Вот и сейчас он мчался куда-то на яркой блестящей машине, и над ним не то сопровождая, не то преследуя, завис маленький жёлтый самолёт. В машине было душно, и он никак не мог опустить стекло, что-то там заклинило. Но по-настоящему испугался, когда самолёт опустился так низко, что, казалось, ещё чуть-чуть — и крыло заденет машину! Он видел и морщины на лице летчика, и пупырышки на его шее, и крапинки пота на носу. И злился, и пытался оторваться от крылатой машины, а она то взмывала вверх, то опускалась до самого до капота. Наконец, голова в шлеме, скосив глаза и оскалив зубы, взмахнула рукой, и самолёт взмыл так высоко, что тут же превратился в чёрную точку. Но только он перевел дух, как чёрная точка стала возвращаться. И, вопреки законам физики, приближаясь, она если и увеличилась, то не намного, до размеров мухи. Это и была муха, а не самолёт. У неё были глаза-окуляры, они переливались сине-зелёным стеклом, и красивые прозрачные крылья были прочерчены ярким и затейливым узором. Она жужжала так пронзительно и так непереносимо, что пришлось остановить машину и закрыть уши. Но звенящее сверло больно и щекотно всё вгрызалось и вгрызалось, и уже казалось, что оно сверлит не ухо — мозг. И теперь он сам, как муха, забился в своей пластиковой коробке и стал стучать кулаком по стеклу, а муха наблюдала за его истерикой, кося весёлым глазом. И сколько бы это длилось, неизвестно, но муха вдруг потеряла к нему всякий интерес и отключила глаза-фары. А потом взмахнула крыльями, и они сделались вдруг большими и чёрными, и это уже не муха, а огромная летучая мышь. И оторвавшись от стекла, она взлетела и понеслась прочь и там, вдалеке, камнем ухнула будто с обрыва куда-то вниз…

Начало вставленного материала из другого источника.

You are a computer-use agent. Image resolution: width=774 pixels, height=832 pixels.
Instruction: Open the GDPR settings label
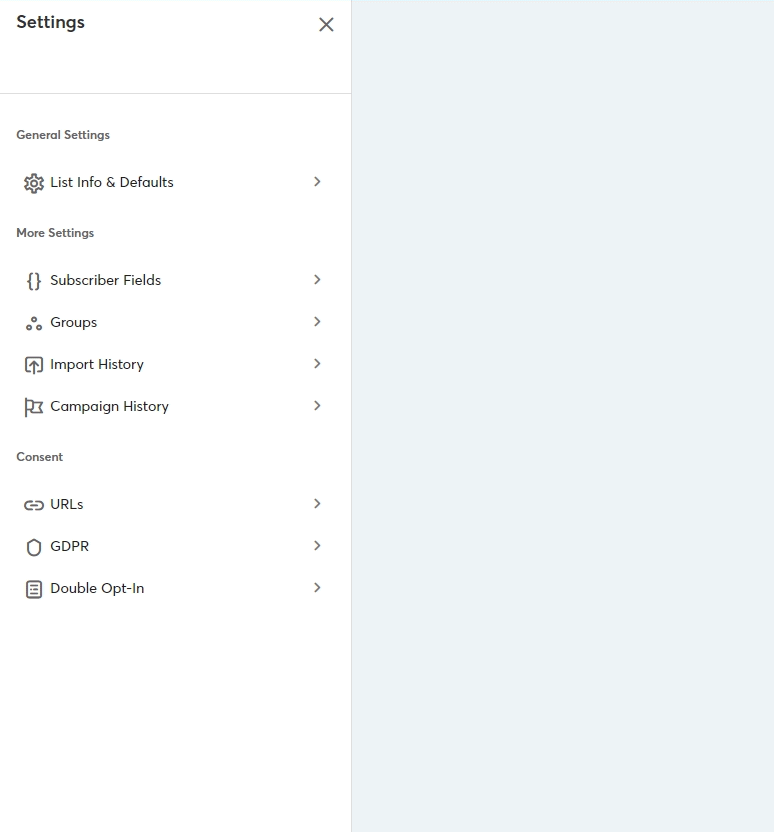pyautogui.click(x=70, y=547)
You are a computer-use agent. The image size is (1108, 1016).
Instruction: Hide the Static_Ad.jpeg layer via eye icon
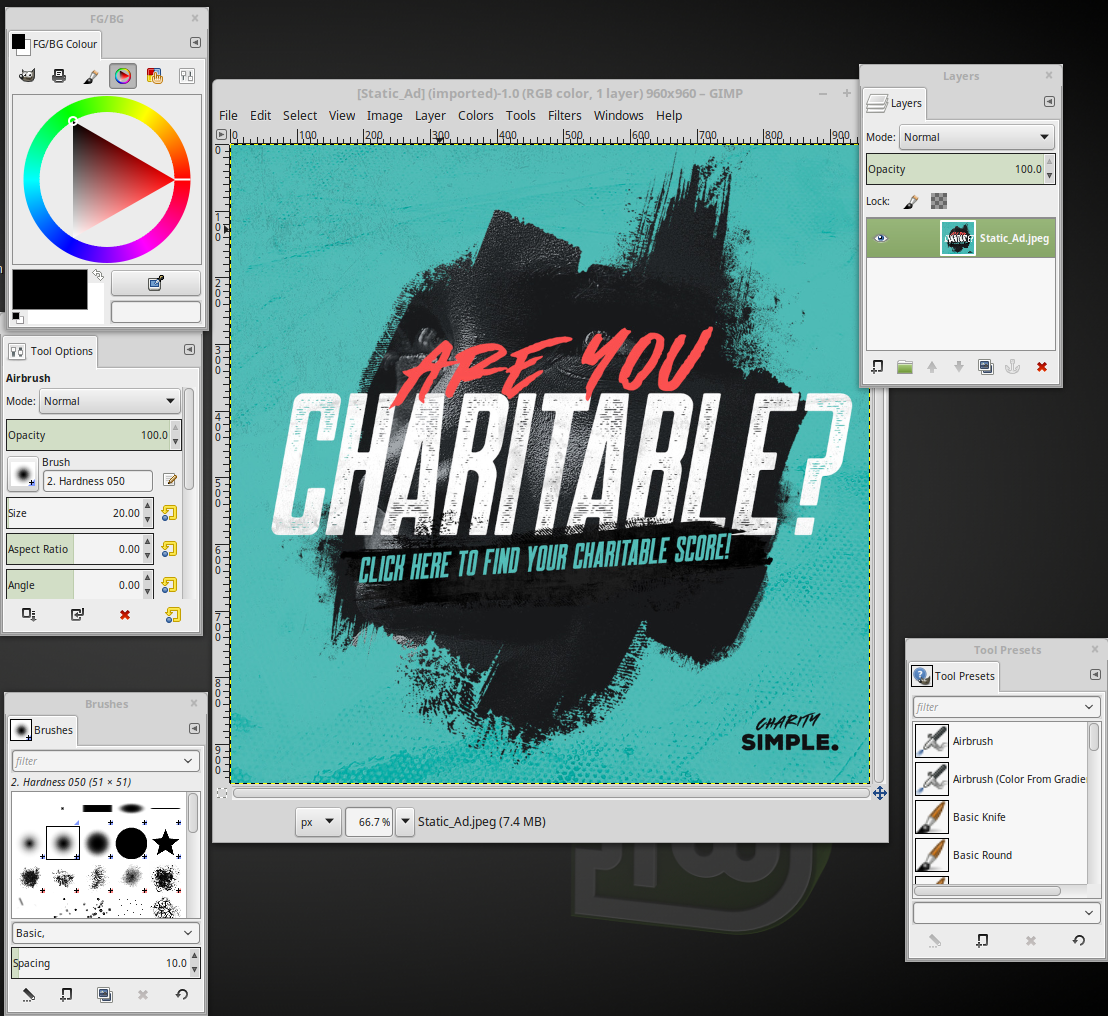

Тонкая, как спица, боль заставила очнуться, что-то, действительно, буравило левое ухо. И пришлось поднять руку и вяло, по частям доставать коричневые кусочки хитина и скоро сверление прекратилось, и не было смысла спрашивать: все ли детали вынуты, не болит — и ладно! И снова улёгся, но ворочаясь, что-то там задел спиной, ветку, что ли, и будто кто-то толкнул: хватит лежать! Надо вставать? Но зачем? — сонно спрашивала одна его половина, а вторая тормошила: давно пора идти, надо продвинуться хотя бы на несколько километров, он сегодня прошёл всего ничего. Но вставать не хотелось. Может, остаться здесь до утра, а завтра… «Какое завтра! У тебя не будет завтра, если ты не соберешься сейчас. Ты понимаешь это? Вставай! Вставай! Да вставай же, слышишь!» — кричало ответственная часть сознания.
Медленно, очень медленно, по частям он отделил тело от земли, натянул покрывшуюся красноватыми пятнами — пот, что ли, выжег — задубевшую от соли тенниску и встал на ноги. И долго стоял столбиком и всё пытался определить — где он, вожделенный восток. Так, покачиваясь из стороны в сторону, и определялся. Определялся долго, будто хотел обмануть самого себя: а вот нет никакого востока! И севера, и юга, и запада — ничего нет! А потому идти некуда, да, некуда! Он здесь, за этим камнем и останется жить. Вот так вот!
И какой уж там силой беглец заставил себя встряхнуться и перестать валять дурака, бог его знает. Но, только выровнявшись и сосредоточившись, он смог поймать картинку, и тогда открылись такие дали! Вот только сил восторгаться и синими дальними сопками, и этими ближними розовыми, и белыми небесами не было, ничего не было, кроме усталости, опустошения, горечи. Хребет простирался куда-то к горизонту, но в этой части был совсем не широк, и справа, и слева была всё та же бесконечная равнина. Он не видел, что там, у самого подножия, но впереди не было ничего: ни села, ни посёлка, ни города. И хорошо, и замечательно, и превосходно! Пока не надо городов.
Вот только на южной стороне как-то голо… Нет, он совершенно безмозглый болван! Так на южные склонах — они, кажется, называются марянами — ничего и не растёт: ни кустика, ни дерева, только трава. И видно его будет со всех сторон. Ну, спасибо, вспомнил! И что теперь? Придётся идти по верху, ближе к зарослям, и если налетят вертолёты, он успеет, обязательно успеет спрятаться.